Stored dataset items
⁂
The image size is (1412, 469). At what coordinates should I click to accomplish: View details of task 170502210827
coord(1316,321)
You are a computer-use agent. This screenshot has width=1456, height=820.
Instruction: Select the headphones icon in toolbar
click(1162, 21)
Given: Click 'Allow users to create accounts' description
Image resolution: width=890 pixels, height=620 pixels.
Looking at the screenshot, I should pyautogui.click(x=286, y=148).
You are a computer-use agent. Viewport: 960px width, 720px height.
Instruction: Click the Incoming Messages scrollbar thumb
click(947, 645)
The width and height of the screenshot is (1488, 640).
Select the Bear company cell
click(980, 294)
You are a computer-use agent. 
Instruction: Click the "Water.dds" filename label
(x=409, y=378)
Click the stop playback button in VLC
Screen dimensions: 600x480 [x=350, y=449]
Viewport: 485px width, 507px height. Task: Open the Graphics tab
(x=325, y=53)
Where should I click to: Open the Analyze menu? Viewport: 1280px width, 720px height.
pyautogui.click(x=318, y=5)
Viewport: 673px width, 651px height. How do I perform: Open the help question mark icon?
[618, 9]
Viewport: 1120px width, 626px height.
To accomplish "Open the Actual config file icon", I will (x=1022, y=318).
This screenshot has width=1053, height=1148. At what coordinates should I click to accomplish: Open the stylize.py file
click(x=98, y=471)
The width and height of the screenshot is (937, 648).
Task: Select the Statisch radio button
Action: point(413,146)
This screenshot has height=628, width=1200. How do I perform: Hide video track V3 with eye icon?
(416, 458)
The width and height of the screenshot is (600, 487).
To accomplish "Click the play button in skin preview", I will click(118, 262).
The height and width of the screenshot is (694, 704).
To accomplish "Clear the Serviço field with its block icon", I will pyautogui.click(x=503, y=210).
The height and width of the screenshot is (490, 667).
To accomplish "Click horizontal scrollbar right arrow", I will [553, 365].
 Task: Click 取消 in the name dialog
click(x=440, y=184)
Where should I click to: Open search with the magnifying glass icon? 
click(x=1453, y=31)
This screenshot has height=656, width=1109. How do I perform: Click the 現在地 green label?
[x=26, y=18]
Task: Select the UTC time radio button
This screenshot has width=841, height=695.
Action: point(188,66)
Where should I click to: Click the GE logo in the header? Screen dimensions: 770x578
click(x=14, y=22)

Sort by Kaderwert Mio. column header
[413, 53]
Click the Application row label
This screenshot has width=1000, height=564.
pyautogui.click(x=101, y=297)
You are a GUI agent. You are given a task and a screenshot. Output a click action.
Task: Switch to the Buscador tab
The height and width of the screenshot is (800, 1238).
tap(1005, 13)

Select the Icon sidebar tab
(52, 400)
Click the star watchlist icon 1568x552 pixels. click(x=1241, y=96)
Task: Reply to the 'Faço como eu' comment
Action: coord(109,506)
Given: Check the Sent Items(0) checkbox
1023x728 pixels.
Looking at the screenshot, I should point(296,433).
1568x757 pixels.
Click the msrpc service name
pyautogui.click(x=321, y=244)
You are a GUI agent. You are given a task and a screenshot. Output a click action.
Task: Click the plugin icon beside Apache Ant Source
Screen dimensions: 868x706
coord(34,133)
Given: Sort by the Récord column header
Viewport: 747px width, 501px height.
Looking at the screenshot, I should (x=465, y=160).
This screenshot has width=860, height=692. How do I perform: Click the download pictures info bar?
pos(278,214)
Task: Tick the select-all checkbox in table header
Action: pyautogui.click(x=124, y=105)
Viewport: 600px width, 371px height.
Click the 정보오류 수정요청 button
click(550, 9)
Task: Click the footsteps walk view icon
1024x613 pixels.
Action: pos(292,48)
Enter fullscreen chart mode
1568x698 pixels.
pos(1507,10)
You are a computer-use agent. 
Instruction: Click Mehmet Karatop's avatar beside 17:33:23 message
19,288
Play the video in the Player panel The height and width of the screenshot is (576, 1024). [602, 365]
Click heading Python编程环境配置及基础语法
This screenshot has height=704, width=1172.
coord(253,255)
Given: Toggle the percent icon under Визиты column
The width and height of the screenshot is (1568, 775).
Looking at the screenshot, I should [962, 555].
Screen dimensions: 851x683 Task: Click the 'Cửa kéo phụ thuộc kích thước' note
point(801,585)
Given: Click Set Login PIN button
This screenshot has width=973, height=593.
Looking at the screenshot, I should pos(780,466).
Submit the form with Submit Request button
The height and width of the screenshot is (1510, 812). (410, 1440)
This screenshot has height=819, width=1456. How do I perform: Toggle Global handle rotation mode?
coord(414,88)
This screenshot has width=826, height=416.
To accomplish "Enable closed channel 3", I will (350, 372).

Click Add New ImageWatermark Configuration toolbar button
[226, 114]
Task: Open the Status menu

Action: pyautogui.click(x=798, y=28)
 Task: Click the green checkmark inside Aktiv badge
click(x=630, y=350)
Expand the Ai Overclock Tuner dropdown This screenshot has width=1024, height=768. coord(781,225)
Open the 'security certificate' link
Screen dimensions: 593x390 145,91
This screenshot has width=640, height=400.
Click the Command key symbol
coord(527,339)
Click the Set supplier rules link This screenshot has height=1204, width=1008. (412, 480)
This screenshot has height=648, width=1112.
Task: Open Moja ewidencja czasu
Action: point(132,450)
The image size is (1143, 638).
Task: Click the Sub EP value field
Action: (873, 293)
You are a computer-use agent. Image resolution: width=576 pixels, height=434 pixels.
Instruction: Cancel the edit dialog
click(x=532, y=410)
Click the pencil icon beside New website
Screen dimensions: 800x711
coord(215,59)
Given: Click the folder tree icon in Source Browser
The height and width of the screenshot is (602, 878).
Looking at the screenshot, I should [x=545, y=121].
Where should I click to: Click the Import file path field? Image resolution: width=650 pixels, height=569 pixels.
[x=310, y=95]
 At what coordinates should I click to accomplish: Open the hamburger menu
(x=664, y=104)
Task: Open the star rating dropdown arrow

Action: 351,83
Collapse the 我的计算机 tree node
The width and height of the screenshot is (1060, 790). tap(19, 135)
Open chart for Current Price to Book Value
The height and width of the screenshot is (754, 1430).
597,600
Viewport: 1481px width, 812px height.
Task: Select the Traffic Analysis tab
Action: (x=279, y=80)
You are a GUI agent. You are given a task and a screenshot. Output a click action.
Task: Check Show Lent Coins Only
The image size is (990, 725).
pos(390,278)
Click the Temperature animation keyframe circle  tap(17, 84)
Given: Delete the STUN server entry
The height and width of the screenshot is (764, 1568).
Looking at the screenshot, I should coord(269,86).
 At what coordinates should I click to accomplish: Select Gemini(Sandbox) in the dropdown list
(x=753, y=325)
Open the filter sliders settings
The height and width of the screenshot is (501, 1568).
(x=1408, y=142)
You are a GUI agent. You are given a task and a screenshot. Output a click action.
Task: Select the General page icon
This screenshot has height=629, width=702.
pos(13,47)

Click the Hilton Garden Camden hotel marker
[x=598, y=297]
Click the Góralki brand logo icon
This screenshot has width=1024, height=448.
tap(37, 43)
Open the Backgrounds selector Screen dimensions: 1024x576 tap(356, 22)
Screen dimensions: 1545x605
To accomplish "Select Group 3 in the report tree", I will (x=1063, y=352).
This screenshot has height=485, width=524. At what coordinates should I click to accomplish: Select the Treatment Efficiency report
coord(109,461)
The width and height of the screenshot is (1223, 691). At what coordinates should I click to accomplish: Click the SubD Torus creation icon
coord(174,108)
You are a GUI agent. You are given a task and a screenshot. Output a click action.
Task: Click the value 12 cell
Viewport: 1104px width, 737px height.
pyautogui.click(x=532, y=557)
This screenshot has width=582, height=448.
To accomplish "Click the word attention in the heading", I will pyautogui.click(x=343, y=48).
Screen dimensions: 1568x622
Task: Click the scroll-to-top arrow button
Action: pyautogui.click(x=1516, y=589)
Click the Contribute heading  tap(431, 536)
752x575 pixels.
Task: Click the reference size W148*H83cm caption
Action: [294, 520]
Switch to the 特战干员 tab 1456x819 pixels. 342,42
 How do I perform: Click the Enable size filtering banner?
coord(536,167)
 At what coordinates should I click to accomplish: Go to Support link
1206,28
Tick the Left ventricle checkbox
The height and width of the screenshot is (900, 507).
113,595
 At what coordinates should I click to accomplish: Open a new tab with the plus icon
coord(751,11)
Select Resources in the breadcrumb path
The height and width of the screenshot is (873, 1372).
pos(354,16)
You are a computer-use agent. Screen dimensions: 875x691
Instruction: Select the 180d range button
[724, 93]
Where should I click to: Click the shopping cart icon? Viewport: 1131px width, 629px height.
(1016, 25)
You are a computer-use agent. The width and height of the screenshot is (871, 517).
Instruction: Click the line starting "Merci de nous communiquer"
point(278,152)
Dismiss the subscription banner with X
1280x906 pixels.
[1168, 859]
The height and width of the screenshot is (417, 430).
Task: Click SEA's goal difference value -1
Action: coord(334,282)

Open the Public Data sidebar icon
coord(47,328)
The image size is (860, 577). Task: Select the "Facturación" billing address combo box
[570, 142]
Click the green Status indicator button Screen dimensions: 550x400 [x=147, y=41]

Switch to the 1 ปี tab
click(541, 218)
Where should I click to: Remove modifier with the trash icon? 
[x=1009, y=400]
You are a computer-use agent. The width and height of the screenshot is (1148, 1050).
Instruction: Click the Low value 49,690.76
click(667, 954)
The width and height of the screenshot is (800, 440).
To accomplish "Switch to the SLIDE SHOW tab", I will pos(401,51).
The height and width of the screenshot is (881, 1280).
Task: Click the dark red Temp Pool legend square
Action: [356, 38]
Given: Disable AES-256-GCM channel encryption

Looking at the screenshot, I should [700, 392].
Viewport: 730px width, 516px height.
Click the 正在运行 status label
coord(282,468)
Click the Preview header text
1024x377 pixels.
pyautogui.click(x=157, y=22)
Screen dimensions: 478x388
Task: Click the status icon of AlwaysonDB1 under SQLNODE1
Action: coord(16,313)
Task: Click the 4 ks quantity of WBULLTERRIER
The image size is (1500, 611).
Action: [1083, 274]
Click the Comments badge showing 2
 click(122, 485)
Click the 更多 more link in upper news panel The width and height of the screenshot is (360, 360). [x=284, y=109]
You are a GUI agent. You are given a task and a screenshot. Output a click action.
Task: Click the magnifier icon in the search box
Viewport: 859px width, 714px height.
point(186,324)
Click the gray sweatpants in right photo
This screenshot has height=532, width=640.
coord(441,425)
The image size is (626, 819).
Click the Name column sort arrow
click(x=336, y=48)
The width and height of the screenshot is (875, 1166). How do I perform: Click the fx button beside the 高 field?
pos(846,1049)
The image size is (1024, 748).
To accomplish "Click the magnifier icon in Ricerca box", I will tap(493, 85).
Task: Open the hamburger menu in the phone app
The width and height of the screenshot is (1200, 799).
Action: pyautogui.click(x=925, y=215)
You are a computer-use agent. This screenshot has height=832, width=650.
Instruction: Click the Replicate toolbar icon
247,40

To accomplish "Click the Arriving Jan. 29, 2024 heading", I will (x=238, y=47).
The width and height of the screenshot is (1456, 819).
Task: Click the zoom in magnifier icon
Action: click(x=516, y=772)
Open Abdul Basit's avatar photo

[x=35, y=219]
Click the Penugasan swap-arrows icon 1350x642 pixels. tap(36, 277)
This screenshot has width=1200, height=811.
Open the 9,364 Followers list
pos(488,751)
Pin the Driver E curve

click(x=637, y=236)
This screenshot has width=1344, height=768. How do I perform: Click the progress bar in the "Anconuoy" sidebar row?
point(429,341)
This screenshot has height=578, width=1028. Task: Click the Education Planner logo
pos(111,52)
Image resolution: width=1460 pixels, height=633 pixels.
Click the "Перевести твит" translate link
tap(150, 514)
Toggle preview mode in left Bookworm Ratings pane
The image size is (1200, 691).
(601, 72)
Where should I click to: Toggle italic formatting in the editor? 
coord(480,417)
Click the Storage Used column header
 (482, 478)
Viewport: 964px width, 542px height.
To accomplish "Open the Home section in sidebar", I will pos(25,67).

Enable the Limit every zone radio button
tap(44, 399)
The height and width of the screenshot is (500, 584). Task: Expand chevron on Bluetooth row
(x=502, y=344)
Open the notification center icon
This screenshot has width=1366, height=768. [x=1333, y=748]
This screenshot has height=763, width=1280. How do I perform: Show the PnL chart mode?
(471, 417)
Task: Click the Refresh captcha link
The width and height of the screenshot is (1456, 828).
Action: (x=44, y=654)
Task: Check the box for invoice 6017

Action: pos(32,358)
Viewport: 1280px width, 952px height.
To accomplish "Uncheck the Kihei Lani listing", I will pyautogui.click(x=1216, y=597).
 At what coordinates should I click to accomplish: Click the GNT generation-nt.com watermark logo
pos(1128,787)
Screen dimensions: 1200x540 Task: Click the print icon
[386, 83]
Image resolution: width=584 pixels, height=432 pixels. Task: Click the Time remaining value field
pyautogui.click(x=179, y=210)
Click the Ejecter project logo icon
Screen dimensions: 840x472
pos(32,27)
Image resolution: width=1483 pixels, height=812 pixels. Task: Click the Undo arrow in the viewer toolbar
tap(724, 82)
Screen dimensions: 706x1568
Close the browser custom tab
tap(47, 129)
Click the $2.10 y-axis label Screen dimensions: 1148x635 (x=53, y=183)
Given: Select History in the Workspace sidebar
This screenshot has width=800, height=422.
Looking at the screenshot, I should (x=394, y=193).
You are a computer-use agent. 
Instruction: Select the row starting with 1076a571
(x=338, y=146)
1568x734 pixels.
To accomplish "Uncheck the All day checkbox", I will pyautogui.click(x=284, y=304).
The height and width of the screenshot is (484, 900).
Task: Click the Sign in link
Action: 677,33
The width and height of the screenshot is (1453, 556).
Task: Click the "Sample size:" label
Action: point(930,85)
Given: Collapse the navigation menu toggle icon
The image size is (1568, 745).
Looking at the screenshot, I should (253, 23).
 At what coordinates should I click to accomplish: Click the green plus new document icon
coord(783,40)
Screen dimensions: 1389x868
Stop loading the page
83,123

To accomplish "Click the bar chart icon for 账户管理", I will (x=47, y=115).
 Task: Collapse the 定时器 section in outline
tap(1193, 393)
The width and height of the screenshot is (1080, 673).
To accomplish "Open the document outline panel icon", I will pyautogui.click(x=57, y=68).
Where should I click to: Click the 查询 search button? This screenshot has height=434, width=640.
⁂
### What is needed
Check each line of the records above for "panel", and copy those that have it.

### Solution for this problem
Play the video in the Player panel The height and width of the screenshot is (576, 1024). [602, 365]
Click the 更多 more link in upper news panel The width and height of the screenshot is (360, 360). [x=284, y=109]
To accomplish "Open the document outline panel icon", I will pyautogui.click(x=57, y=68).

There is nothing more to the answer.